Externalities are costs of doing business. These are costs thought of as external. When PG&E poisoned their neighbors water, the costs associated with both prevention before the fact and remediation after meet this definition.
These are costs of doing business that are not counted as a cost of production, because of the mindset that possits they are external and therefore unrelated.
This is what greed does. It introduces a mindset that permits a state of denial surrounding actual costs of doing business, and do so in the name of profit.
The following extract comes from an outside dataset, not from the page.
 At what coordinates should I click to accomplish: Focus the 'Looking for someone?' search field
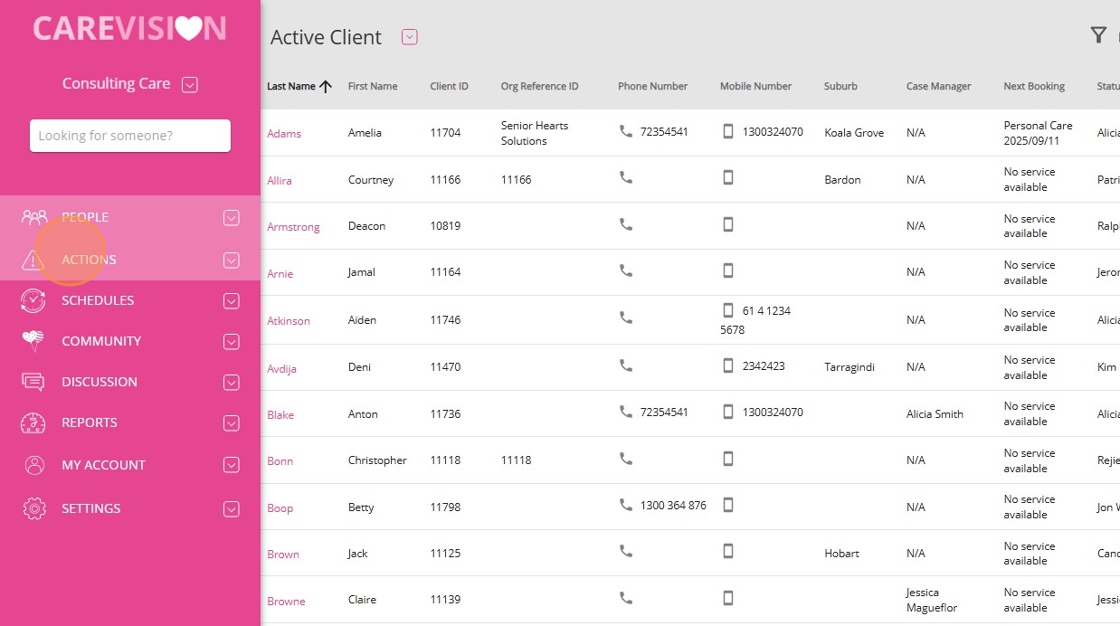click(130, 136)
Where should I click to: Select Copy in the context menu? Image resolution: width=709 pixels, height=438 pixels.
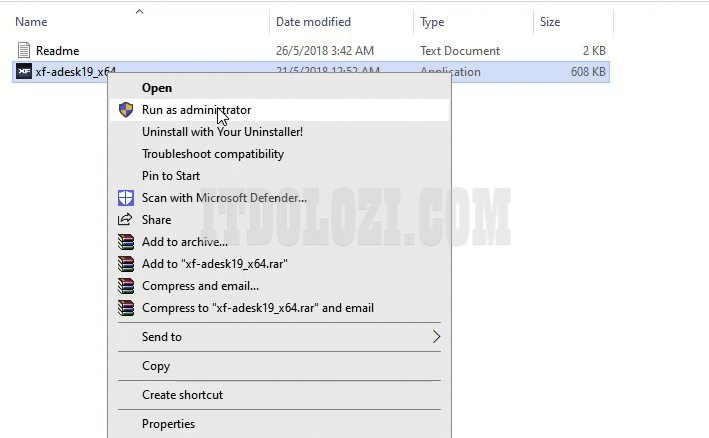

Over time greed has had a corrosive effect on the availability and provision of customer service, reduced competition in the marketplace, and even skewed the perception on whether this is a good thing or not - not to mention having devised new and more intricate ways to pick the pocket of the American citizen.
I see that industry has become so engulfed in a morass of greed and that it is so rampant that there is no longer any need of its denial. It has become so rampant that, as a matter of principle, it has become embraced, as if it were a good thing and not a vice; yet there was a time when this was not so.
I say we Americans do not like to have our pockets picked.
I say we will break the hand that would pick our pocket.